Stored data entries
******
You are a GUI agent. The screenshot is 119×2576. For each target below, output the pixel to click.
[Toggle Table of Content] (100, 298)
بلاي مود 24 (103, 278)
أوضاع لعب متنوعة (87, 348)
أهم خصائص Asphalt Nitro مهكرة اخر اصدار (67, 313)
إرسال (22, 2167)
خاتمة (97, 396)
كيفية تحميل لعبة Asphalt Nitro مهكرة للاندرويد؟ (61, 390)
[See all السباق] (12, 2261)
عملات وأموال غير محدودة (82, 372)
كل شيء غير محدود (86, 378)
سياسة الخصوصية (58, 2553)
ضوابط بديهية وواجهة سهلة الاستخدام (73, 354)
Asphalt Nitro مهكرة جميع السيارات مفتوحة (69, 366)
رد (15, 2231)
******
### Your instructions:
Print the data word for word.

### Output for this exercise:
You are a GUI agent. The screenshot is 119×2576. For each target below, output the pixel to click.
[Toggle Table of Content] (100, 298)
بلاي مود 24 (103, 278)
أوضاع لعب متنوعة (87, 348)
أهم خصائص Asphalt Nitro مهكرة اخر اصدار (67, 313)
إرسال (22, 2167)
خاتمة (97, 396)
كيفية تحميل لعبة Asphalt Nitro مهكرة للاندرويد؟ (61, 390)
[See all السباق] (12, 2261)
عملات وأموال غير محدودة (82, 372)
كل شيء غير محدود (86, 378)
سياسة الخصوصية (58, 2553)
ضوابط بديهية وواجهة سهلة الاستخدام (73, 354)
Asphalt Nitro مهكرة جميع السيارات مفتوحة (69, 366)
رد (15, 2231)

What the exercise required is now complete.